▸ Required work
Exactly retype the lines of the material from its first line to the line with "Select the Computer column header", including both.

▸ Supplied material
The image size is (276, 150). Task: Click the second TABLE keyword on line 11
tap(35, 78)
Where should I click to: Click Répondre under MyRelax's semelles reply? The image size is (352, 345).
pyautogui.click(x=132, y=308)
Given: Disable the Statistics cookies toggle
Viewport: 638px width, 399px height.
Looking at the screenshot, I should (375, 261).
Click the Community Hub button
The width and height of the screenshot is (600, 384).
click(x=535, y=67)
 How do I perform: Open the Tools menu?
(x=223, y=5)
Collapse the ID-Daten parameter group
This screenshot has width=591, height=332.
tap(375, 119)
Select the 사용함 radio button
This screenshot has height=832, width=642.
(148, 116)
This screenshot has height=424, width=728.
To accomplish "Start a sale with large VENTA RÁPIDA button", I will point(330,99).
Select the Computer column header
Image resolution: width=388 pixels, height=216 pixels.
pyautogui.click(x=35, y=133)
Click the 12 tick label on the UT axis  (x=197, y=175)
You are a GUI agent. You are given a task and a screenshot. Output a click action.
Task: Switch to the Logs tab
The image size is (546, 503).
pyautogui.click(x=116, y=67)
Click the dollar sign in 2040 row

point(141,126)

▸ Response for this exercise
The image size is (276, 150). Task: Click the second TABLE keyword on line 11
tap(35, 78)
Where should I click to: Click Répondre under MyRelax's semelles reply? The image size is (352, 345).
pyautogui.click(x=132, y=308)
Given: Disable the Statistics cookies toggle
Viewport: 638px width, 399px height.
Looking at the screenshot, I should (375, 261).
Click the Community Hub button
The width and height of the screenshot is (600, 384).
click(x=535, y=67)
 How do I perform: Open the Tools menu?
(x=223, y=5)
Collapse the ID-Daten parameter group
This screenshot has width=591, height=332.
tap(375, 119)
Select the 사용함 radio button
This screenshot has height=832, width=642.
(148, 116)
This screenshot has height=424, width=728.
To accomplish "Start a sale with large VENTA RÁPIDA button", I will point(330,99).
Select the Computer column header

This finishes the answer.